Task item ->
Whatever comes before the line containing "Instruction: Open the" stays out; transcribe that line and all that follow to the end of the records exactly, with no pictures.

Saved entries
[Start of Attachment]

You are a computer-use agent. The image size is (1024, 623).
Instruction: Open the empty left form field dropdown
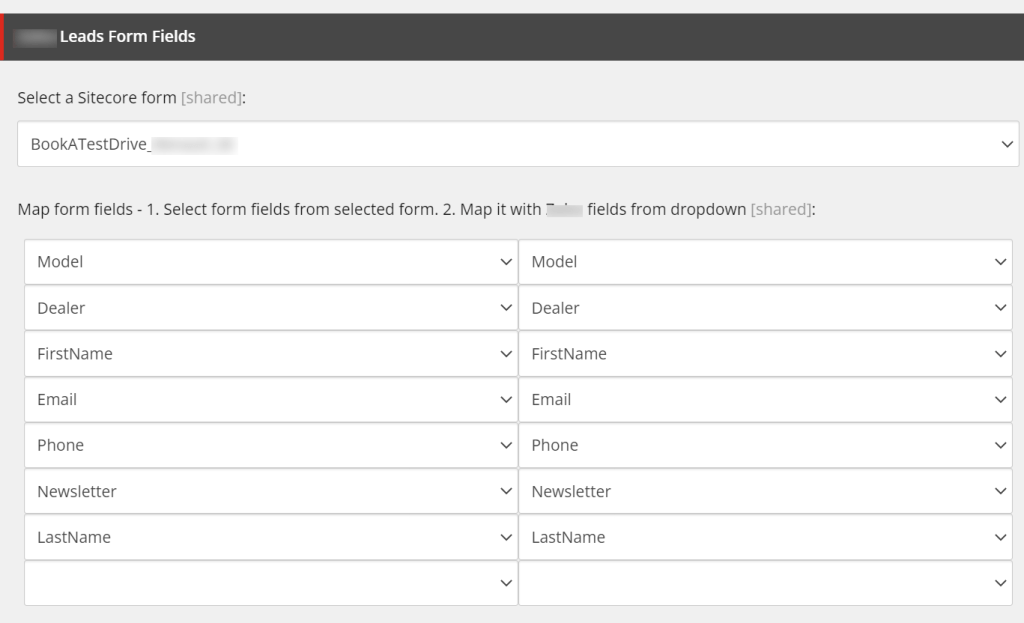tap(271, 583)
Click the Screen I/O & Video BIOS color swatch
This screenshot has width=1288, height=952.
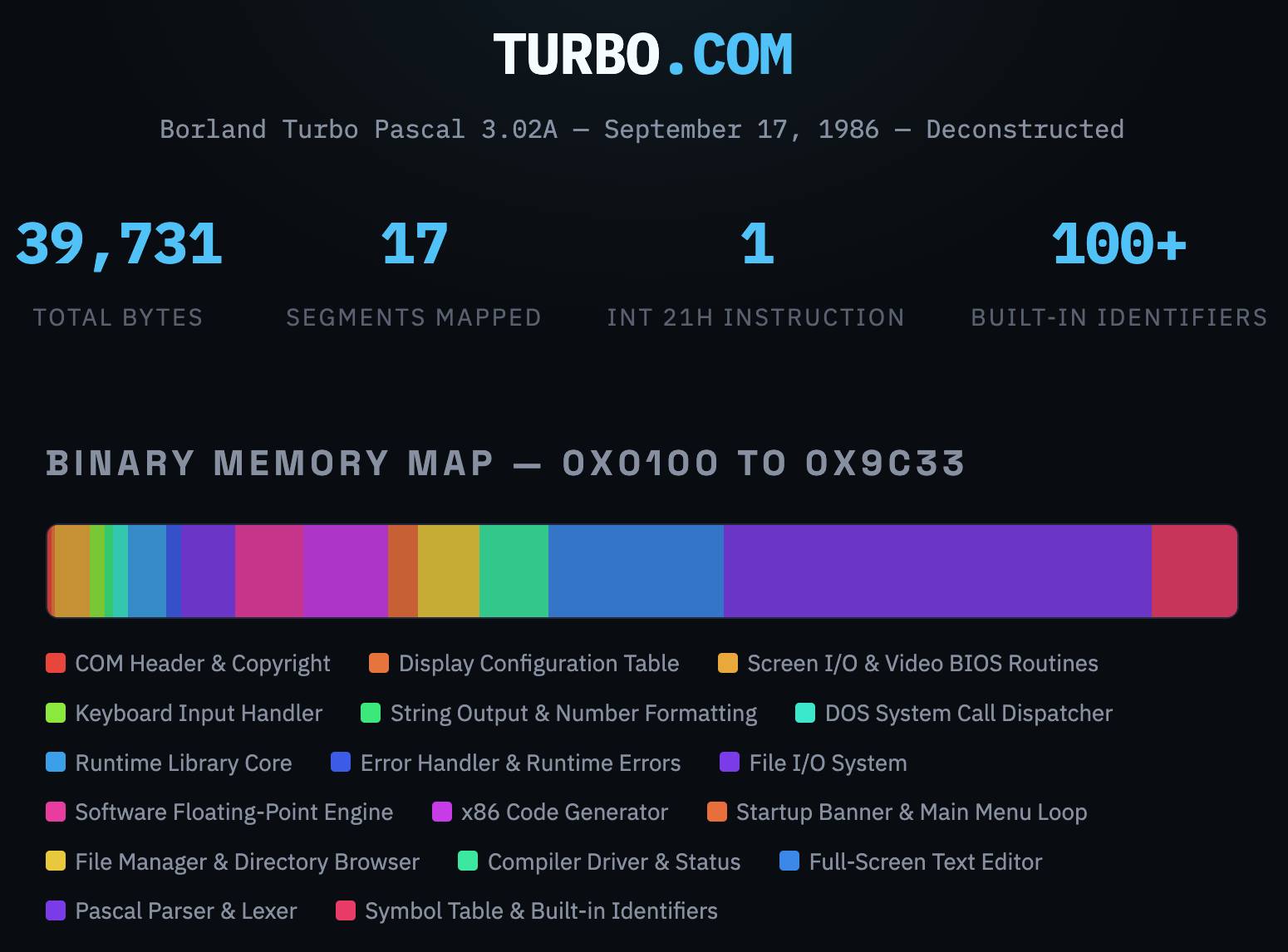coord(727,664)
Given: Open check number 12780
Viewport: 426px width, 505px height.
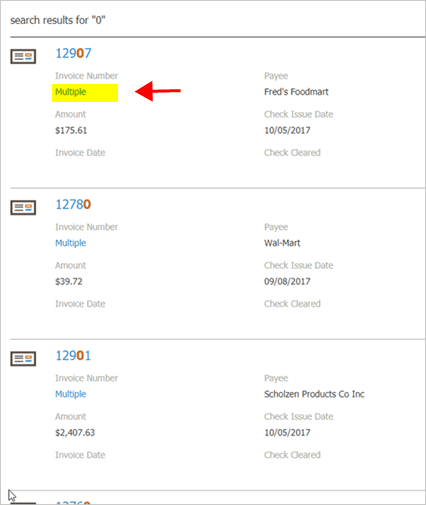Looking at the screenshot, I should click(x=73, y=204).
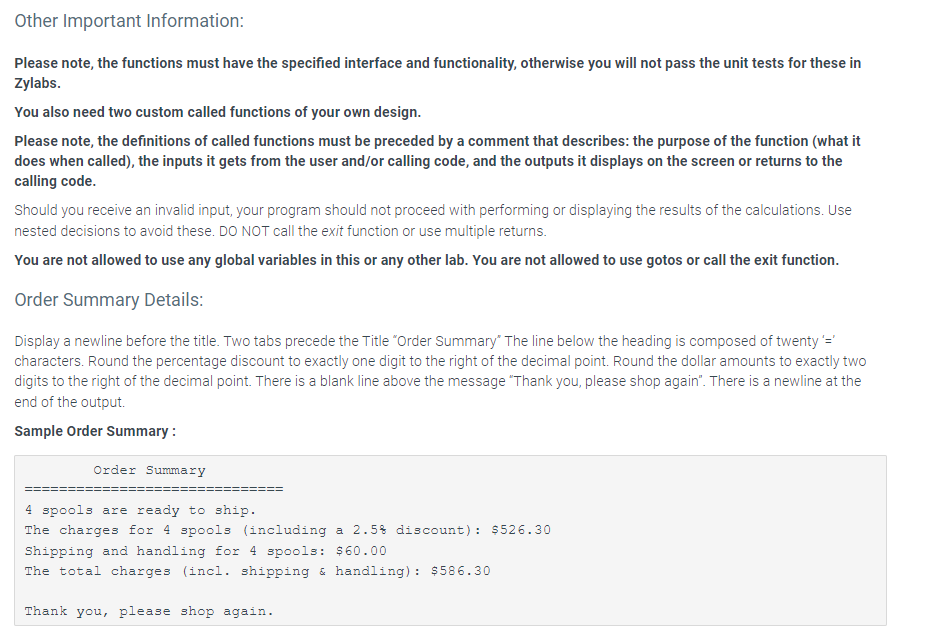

[End of Attachment]

Exercise result ->
Instruction: Open the empty left form field dropdown
tap(271, 583)
Click the Screen I/O & Video BIOS color swatch
This screenshot has width=1288, height=952.
coord(727,664)
Given: Open check number 12780
Viewport: 426px width, 505px height.
Looking at the screenshot, I should click(x=73, y=204).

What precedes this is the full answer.